Sharing content on social media can make people less able to accurately recognize the truth, according to a new peer-reviewed study published in Science Advances last week.
Researchers recruited 3,157 US-based participants to fill out an online survey. All the participants used either Facebook or Twitter.
The study asked participants one or two groups of questions in differing order. They were asked if they would share an article based on the headline and/or if they felt the headline contained accurate information.
The headlines that participants were shown related to politics and the COVID-19 pandemic.
Which participants were better at recognizing the news?
Participants that were asked if they would share the content before they were asked if they thought the content was accurate, were 35% worse at deciphering the truth.
However, participants that were asked if they thought the information was accurate, before being asked if they would share it, were only 18% less successful at deciphering the truth.

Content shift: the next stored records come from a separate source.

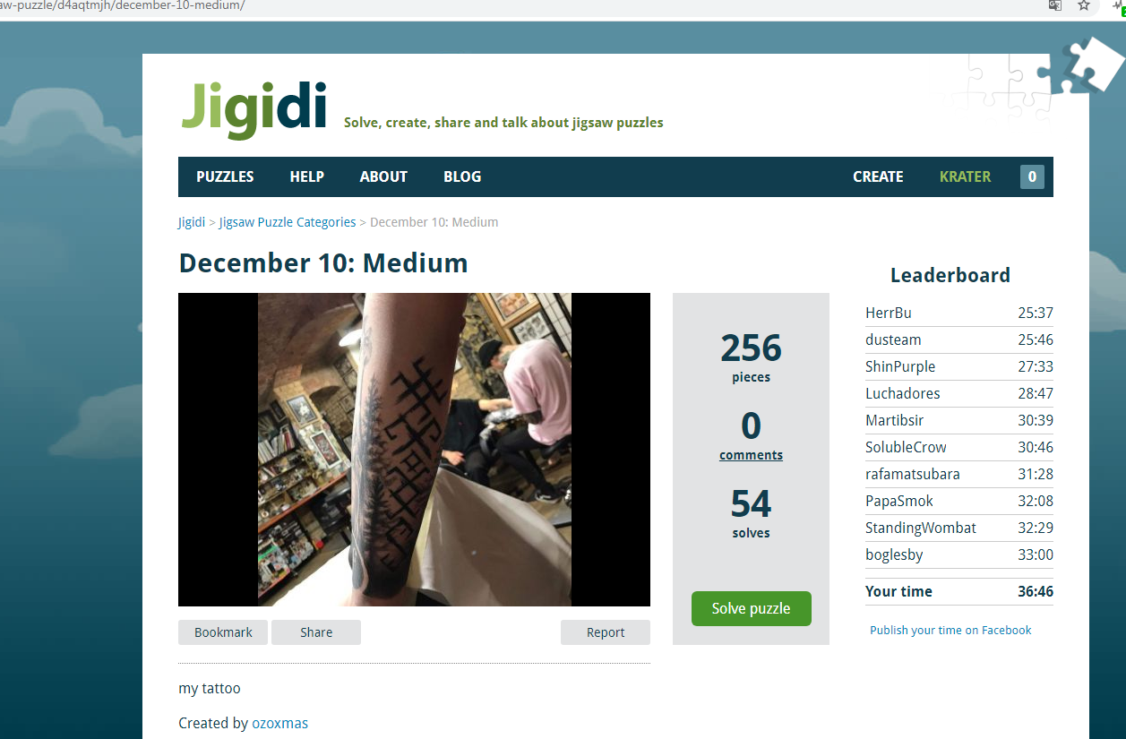Bookmark this page with the star icon
The image size is (1126, 739).
click(1084, 5)
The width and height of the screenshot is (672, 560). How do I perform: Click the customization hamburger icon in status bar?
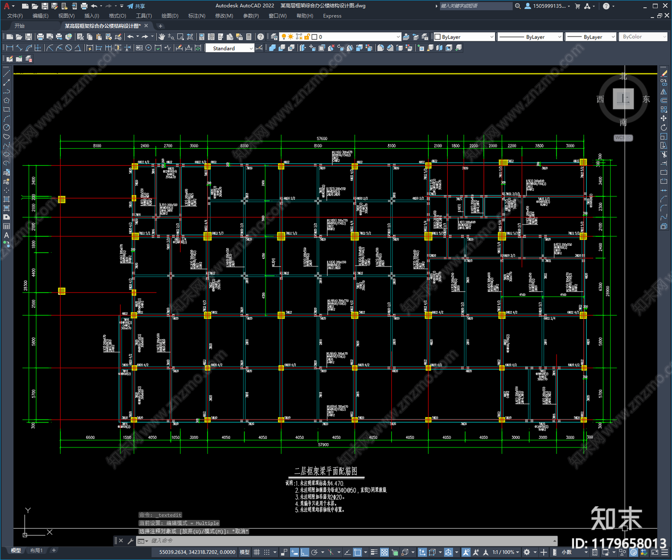(x=665, y=552)
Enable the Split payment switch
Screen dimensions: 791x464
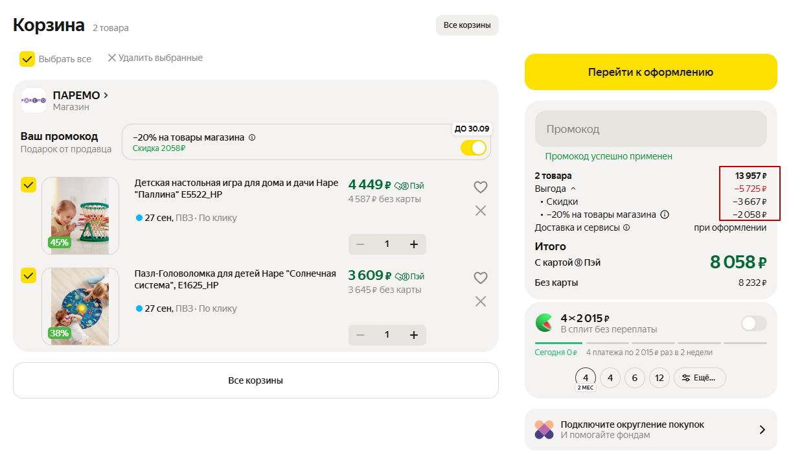pos(753,323)
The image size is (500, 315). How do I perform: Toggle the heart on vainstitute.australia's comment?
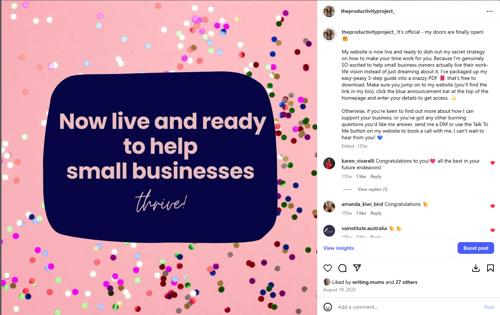492,230
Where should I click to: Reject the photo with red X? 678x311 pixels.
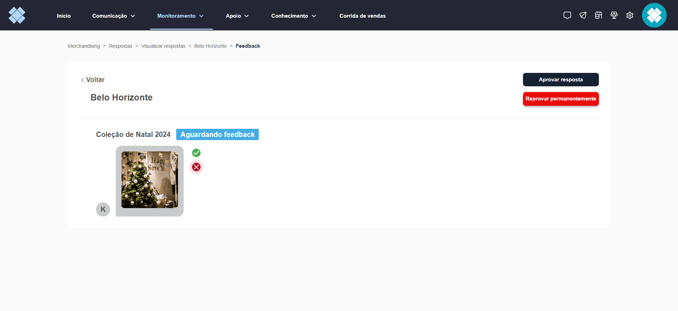196,167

"Just asking people whether they want to share things makes them more likely to believe headlines they wouldn't otherwise have believed, and less likely to believe headlines they would have believed...Thinking about sharing just mixes them up," Dr. David Rand, a professor at MIT and co-author of the study
Ziv Epstein, a Ph.D. student and coauthor of the study, added that "the second you ask people about the accuracy, you're prompting them, and the second you ask about sharing, you're prompting them...If you ask about sharing and accuracy at the same time, it can undermine people's capacity for truth discernment."
Interestingly, being asked if they would share the content had a greater impact on the Republic participants than the Democrat participants.
Dr. Rand reassured that the sharing of fake news was likely not the result of ill intent, but that social media has produced a landscape where people are distracted from the truth.